Problem requirements — Your answer must be an exact transcription of every record.

[Collected data]
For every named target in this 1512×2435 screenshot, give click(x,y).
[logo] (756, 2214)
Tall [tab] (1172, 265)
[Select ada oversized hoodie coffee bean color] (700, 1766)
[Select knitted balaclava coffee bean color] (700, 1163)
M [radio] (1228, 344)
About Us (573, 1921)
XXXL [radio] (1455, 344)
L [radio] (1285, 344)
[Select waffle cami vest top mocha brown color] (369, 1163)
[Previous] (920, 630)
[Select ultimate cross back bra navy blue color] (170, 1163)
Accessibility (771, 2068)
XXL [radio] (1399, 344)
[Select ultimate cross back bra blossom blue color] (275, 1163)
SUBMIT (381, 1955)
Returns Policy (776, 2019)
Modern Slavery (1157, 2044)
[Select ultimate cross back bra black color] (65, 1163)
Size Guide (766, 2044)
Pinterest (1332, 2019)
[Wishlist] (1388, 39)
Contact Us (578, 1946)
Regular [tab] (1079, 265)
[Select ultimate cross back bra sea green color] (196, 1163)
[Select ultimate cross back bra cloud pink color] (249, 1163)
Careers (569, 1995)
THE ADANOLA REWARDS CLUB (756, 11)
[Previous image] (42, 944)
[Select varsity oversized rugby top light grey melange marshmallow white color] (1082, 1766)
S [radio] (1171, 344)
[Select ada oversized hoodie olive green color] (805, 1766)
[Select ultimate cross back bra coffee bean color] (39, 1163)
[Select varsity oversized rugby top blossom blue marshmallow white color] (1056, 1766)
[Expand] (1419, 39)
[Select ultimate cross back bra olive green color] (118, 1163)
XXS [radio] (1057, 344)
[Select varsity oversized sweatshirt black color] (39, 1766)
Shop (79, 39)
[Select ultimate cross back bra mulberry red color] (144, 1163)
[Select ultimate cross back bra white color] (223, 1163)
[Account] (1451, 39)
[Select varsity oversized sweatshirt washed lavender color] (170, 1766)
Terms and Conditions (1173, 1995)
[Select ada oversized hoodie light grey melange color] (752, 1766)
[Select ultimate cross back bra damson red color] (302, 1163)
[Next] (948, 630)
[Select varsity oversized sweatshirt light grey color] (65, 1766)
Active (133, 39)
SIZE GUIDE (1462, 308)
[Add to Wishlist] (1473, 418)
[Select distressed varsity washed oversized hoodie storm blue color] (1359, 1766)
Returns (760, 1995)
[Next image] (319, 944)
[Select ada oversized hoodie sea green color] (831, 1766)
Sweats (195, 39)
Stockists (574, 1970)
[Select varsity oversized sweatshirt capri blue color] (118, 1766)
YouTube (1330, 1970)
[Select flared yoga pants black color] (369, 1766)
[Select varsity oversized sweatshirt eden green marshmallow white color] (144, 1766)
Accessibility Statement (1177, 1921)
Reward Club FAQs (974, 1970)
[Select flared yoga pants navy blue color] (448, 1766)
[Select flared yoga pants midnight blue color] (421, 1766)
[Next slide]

Finished exercise —
For every named target in this 1512×2435 screenshot, give click(x,y).
[logo] (756, 2214)
Tall [tab] (1172, 265)
[Select ada oversized hoodie coffee bean color] (700, 1766)
[Select knitted balaclava coffee bean color] (700, 1163)
M [radio] (1228, 344)
About Us (573, 1921)
XXXL [radio] (1455, 344)
L [radio] (1285, 344)
[Select waffle cami vest top mocha brown color] (369, 1163)
[Previous] (920, 630)
[Select ultimate cross back bra navy blue color] (170, 1163)
Accessibility (771, 2068)
XXL [radio] (1399, 344)
[Select ultimate cross back bra blossom blue color] (275, 1163)
SUBMIT (381, 1955)
Returns Policy (776, 2019)
Modern Slavery (1157, 2044)
[Select ultimate cross back bra black color] (65, 1163)
Size Guide (766, 2044)
Pinterest (1332, 2019)
[Wishlist] (1388, 39)
Contact Us (578, 1946)
Regular [tab] (1079, 265)
[Select ultimate cross back bra sea green color] (196, 1163)
[Select ultimate cross back bra cloud pink color] (249, 1163)
Careers (569, 1995)
THE ADANOLA REWARDS CLUB (756, 11)
[Previous image] (42, 944)
[Select varsity oversized rugby top light grey melange marshmallow white color] (1082, 1766)
S [radio] (1171, 344)
[Select ada oversized hoodie olive green color] (805, 1766)
[Select ultimate cross back bra coffee bean color] (39, 1163)
[Select varsity oversized rugby top blossom blue marshmallow white color] (1056, 1766)
[Expand] (1419, 39)
[Select ultimate cross back bra olive green color] (118, 1163)
XXS [radio] (1057, 344)
[Select varsity oversized sweatshirt black color] (39, 1766)
Shop (79, 39)
[Select ultimate cross back bra mulberry red color] (144, 1163)
[Select ultimate cross back bra white color] (223, 1163)
[Account] (1451, 39)
[Select varsity oversized sweatshirt washed lavender color] (170, 1766)
Terms and Conditions (1173, 1995)
[Select ada oversized hoodie light grey melange color] (752, 1766)
[Select ultimate cross back bra damson red color] (302, 1163)
[Next] (948, 630)
[Select varsity oversized sweatshirt light grey color] (65, 1766)
Active (133, 39)
SIZE GUIDE (1462, 308)
[Add to Wishlist] (1473, 418)
[Select distressed varsity washed oversized hoodie storm blue color] (1359, 1766)
Returns (760, 1995)
[Next image] (319, 944)
[Select ada oversized hoodie sea green color] (831, 1766)
Sweats (195, 39)
Stockists (574, 1970)
[Select varsity oversized sweatshirt capri blue color] (118, 1766)
YouTube (1330, 1970)
[Select flared yoga pants black color] (369, 1766)
[Select varsity oversized sweatshirt eden green marshmallow white color] (144, 1766)
Accessibility Statement (1177, 1921)
Reward Club FAQs (974, 1970)
[Select flared yoga pants navy blue color] (448, 1766)
[Select flared yoga pants midnight blue color] (421, 1766)
[Next slide]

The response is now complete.